16 Jan 2015

The Uncontacted vs. The Disconnected

I recently came across a French blog article that left me deeply perturbed. It highlighted in a few words the failings of our so-called modern civilisation in coming to terms with the precept of race equality, tolerance and acceptance of a lifestyle model that has been in place for millennia in harmony with all aspects of the natural world, from land to wildlife, and governed by indigenous cultures who are living models of sustainability, ecology, cohesion, coherence, balance, infinite wisdom and spiritual forte.

Pict source: Survival International

Here is the plea of the indigenous Guarani Tribe in Brazil, whose livelihood and survival have been increasingly severely compromised in their own land, on their home turf, on their ancestors soil. Spoliated by the biofuel industry, displaced, chased away, beaten up, broken down, belittled, condemned to make do on land cast-offs, in improvised ramshackle camps by the roadside, reduced to being treated like aliens on their homeland, as refugees deprived of their livelihood and undergoing other dehumanising treatments in the process like forced labour confining them into poverty, and alcoholism, The Guarani addressed the Brazilian government in one last ditch attempt, telling them that they would rather be killed than give up their lands.

The Guarani's livelihood is under threat, and other indigenous tribes across the globe have been going through the same pattern of habitat and lifestyle destruction, since 'modern' civilisation has started poking their noses into the jungles and cloud forests of remote lands so as to commercially extract and exploit their resources, in other words rape out anything that could be turned into cash. In a case of history repeated, we witness the death of a civilisation via the organised legalised commercial looting of its natural resources and the wreckage and pillage of its natural habitats: extensive logging, mining and monoculture farming activities, road and infrastructure building, new towns sprouting, wildlife trafficking, death threats from ranchers, loggers and farmers, and other nuisances. Pollution and the spread of diseases have made the local populations even more vulnerable.

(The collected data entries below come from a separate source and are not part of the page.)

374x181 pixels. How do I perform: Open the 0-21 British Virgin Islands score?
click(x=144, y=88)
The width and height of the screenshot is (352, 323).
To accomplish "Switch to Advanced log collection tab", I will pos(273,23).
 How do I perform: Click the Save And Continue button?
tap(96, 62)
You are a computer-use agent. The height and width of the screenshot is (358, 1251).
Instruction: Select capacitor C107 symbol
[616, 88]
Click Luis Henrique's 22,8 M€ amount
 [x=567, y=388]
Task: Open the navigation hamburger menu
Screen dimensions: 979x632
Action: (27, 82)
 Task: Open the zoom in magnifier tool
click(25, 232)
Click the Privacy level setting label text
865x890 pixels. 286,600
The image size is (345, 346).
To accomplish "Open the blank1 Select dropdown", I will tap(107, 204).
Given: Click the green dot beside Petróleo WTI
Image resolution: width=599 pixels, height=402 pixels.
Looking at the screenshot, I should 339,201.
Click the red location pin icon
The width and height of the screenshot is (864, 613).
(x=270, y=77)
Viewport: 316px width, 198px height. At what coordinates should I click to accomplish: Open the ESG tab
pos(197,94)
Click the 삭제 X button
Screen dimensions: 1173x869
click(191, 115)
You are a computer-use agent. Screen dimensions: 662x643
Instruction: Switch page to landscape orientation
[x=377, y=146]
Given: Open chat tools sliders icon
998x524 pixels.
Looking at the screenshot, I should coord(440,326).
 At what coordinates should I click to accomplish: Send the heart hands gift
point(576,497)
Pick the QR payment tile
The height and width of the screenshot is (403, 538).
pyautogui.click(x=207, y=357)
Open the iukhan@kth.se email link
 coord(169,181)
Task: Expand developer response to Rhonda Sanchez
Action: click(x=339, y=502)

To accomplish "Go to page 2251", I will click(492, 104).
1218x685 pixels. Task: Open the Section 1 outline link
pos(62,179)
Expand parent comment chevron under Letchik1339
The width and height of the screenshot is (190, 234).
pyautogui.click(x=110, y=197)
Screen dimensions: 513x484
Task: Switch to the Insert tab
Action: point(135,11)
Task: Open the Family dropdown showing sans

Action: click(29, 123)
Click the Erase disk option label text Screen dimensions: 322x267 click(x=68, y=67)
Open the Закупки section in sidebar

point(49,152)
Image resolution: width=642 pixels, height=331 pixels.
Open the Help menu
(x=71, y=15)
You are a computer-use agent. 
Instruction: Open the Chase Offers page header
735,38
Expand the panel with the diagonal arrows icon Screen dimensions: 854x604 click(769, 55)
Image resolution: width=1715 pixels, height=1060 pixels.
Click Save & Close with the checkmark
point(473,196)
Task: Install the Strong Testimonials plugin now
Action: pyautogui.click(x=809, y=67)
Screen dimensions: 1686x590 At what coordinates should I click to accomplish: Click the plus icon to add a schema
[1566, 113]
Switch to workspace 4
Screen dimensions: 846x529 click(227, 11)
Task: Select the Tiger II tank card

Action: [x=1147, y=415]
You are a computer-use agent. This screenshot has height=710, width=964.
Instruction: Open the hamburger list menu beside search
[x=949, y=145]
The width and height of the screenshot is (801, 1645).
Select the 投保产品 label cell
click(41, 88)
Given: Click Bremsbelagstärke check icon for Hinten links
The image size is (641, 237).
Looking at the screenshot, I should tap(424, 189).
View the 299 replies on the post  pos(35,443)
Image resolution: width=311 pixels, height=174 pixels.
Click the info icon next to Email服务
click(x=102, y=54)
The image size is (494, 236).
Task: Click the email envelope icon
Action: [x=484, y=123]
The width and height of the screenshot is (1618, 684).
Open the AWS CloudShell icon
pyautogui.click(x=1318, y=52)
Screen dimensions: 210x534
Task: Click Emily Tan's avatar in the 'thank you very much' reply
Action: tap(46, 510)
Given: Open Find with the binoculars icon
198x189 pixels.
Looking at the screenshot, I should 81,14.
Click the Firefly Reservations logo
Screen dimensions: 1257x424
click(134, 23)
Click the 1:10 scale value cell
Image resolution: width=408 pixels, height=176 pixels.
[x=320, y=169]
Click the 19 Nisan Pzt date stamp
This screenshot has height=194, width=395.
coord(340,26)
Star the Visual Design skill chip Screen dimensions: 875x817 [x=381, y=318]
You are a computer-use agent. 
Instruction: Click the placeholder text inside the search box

Pict source: Survival International
What is happening is short of a legalised human and ecological holocaust in support of the modern lifestyle model, the super highways that link up the supersize malls across fields of super GMOs, to end up with the Starbucks Soy Latte we sip on the freshly-laid-out timber decking shipped from the Amazon, with the blood splatters from The Guarani coated in lashings of paint. But if corporate banking and the likes of Rio Tinto and Monsanto only care about the bottom line, why would this make us feel complicit as consumers? Because it should.

The irony is that the upwardly mobile super-connected that we believe to be are disconnected from the harsh reality of the world, especially the losing battles that are raging on in those remote forests that our mainstream media shun and block out like this is not to be cared about as long as the suburbia of America, Europe and China can carry on being supplied in decking and soy lattes.

Pict source: Survival International

Let down as always by the Brazilian government long sold out to Corporate America, 170 members of The Guarani, including 70 children, resorted to suicide. They killed themselves so that Corporate may carry on regardless its consumeristic car-crash down the capitalistic road to nowhere. A chimera!